------ DOCUMENT EXCERPT ------

1. Built-In HTTP Client

As mentioned in your server example, Node.js does ship by default with an HTTP library. That library also has a built-in HTTP client.

const http = require('http');

const req = http.request('http://example.com', res => {
	const data = [];

	res.on('data', _ => data.push(_))
	res.on('end', () => console.log(data.join()))
});

req.end();

It's rather easy to get started, as there are zero third-party dependencies to install or manage, however - as you can notice from our example - the library does require a bit of boilerplate, as it provides the response only in chunks and you eventually need to stitch them together manually. You'll also need to use a separate library for HTTPS URLs.

In short, it's convenient because it comes out-of-the-box, but it may require you to write more code than you may want. Hence, let's take a look at the other HTTP libraries. Shall we?

2. Fetch API

Another built-in method would be the Fetch API.

While browsers have supported it for a while already, it took Node.js a bit longer, but as of version 18, Node.js does support fetch(). To be fair, for the time being, it still is considered an experimental feature, so if you prefer to play it safe, you can also opt for the polyfill/wrapper library node-fetch, which provides the same functionality.

While at it, also check out our dedicated article on node-fetch.

The Fetch API heavily uses Promises and coupled with await, that can really provide you with lean and legible code.

async function fetch_demo()
{
	const resp = await fetch('https://www.reddit.com/r/programming.json');

	console.log(await resp.json());
}

fetch_demo();

The only workaround we had to employ, was to wrap our code into a function, as await is not supported on the top-level yet. Apart from that we really just called fetch() with our URL, awaited the response (Promise-magic happening in the background, of course), and used the json() function of our Response object (awaiting again) to get the response. Mind you, an already JSON-parsed response 😲.

Not bad, two lines of code, no manual handling of data, no distinction between HTTP and HTTPS, and a native JSON object.

fetch optionally accepts an additional options argument, where you can fine-tune your request with a specific request method (e.g. POST), additional HTTP headers, or pass authentication credentials.

3. Axios

Axios is pretty similar to Fetch. It's also a Promise-based HTTP client and it runs in both, browsers and Node.js. Users of TypeScript will also love its built-in type support.

One drawback, however, contrary to the libraries we mentioned so far, we do have to install it first.

npm install axios

Perfect, let's check out a first plain-Promise example:

const axios = require('axios')

axios
	.get('https://www.reddit.com/r/programming.json')
	.then((response) => {
		console.log(response)
	})
	.catch((error) => {
		console.error(error)
	});

Pretty straightforward. Relying on Promises, we can certainly also use await again and make the whole thing a bit less verbose. So let's wrap it into a function one more time:

async function getForum() {
	try {
		const response = await axios.get(
			'https://www.reddit.com/r/programming.json'
		)

------ DATA EXTRACT ------

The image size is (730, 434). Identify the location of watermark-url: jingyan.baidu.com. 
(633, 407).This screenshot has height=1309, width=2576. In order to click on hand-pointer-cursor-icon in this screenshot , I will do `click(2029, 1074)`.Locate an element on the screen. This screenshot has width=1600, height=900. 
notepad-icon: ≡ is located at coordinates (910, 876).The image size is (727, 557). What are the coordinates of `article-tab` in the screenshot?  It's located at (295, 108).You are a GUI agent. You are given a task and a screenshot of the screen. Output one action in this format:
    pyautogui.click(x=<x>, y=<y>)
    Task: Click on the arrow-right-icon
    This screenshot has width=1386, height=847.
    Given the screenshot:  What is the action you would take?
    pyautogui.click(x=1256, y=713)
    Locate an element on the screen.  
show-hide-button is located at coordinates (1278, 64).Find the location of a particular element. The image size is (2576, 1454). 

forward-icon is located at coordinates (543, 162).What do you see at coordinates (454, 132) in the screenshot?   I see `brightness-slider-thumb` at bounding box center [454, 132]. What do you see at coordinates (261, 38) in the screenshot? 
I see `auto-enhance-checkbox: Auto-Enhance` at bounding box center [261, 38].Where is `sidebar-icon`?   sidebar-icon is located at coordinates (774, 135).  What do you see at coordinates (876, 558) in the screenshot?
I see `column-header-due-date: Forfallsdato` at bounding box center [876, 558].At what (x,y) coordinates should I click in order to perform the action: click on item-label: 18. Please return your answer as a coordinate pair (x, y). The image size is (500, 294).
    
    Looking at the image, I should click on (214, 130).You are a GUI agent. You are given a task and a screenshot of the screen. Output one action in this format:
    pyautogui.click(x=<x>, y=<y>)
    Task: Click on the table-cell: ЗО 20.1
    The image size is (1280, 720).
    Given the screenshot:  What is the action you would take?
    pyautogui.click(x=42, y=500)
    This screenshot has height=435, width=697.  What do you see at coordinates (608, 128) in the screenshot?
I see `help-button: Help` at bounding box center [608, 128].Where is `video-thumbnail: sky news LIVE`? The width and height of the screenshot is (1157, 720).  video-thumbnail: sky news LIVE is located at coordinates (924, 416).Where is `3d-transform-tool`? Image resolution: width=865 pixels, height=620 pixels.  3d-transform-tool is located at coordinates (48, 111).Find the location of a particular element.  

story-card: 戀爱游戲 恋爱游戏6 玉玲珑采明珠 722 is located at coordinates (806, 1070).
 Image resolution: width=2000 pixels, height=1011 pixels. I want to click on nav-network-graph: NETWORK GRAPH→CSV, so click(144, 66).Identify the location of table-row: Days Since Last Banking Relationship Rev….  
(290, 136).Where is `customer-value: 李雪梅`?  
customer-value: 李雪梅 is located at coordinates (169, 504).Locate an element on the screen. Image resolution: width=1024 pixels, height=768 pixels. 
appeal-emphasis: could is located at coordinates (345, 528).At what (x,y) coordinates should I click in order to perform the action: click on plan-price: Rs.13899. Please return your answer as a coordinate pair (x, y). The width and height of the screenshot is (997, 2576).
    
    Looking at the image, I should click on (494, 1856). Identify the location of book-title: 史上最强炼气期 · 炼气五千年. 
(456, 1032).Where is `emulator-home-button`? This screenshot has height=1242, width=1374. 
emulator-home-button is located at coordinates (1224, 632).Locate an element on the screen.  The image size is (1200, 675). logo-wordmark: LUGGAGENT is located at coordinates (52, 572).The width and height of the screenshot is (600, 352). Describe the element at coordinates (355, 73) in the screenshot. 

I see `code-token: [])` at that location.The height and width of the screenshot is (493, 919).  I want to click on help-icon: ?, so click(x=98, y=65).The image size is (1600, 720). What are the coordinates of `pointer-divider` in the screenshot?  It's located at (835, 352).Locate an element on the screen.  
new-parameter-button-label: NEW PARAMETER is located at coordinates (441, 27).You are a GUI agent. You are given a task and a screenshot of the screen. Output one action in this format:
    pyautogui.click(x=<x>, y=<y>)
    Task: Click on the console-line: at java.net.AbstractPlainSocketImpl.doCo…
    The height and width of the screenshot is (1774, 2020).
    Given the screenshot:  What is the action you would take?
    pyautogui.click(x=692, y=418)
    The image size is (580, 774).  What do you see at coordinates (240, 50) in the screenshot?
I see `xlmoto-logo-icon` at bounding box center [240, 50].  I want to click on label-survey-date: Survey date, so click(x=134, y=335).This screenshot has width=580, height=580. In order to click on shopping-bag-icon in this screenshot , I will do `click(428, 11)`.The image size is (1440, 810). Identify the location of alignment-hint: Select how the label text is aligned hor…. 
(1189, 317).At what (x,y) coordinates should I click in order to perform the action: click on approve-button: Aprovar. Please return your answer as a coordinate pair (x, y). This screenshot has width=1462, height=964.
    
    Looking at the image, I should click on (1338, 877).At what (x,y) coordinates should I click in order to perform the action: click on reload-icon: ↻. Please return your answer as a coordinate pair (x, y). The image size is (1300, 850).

------

**TASK SET**
[A] In the text on Node.js HTTP clients, which Node.js version added support for fetch()?
[B] Pick up the text on Node.js HTTP clients right after its last line and carry it forward.
The listing is separate material and has no connection to the text on Node.js HTTP clients.

**ANSWERS GIVEN**
[A] Version 18.

[B]
		console.log(response)
	} catch (error) {
		console.error(error)
	}
}

All you have to do is call getForum! You can find the Axios library at Github.

4. SuperAgent

Much like Axios, SuperAgent is another robust HTTP client that has support for promises and the async/await syntax sugar. It has a fairly straightforward API like Axios, but SuperAgent has more dependencies and is less popular.

Regardless, making an HTTP request with SuperAgent using promises, async/await, and callbacks looks like this:

const superagent = require("superagent")
const forumURL = "https://www.reddit.com/r/programming.json"

// callbacks
superagent
	.get(forumURL)
	.end((error, response) => {
		console.log(response)
	})

// promises
superagent
	.get(forumURL)
	.then((response) => {
		console.log(response)
	})
	.catch((error) => {
		console.error(error)
	})

// promises with async/await
async function getForum() {
	try {
		const response = await superagent.get(forumURL)
		console.log(response)
	} catch (error) {
		console.error(error)
	}
}

You can find the SuperAgent library at GitHub and installing SuperAgent is as simple as npm install superagent.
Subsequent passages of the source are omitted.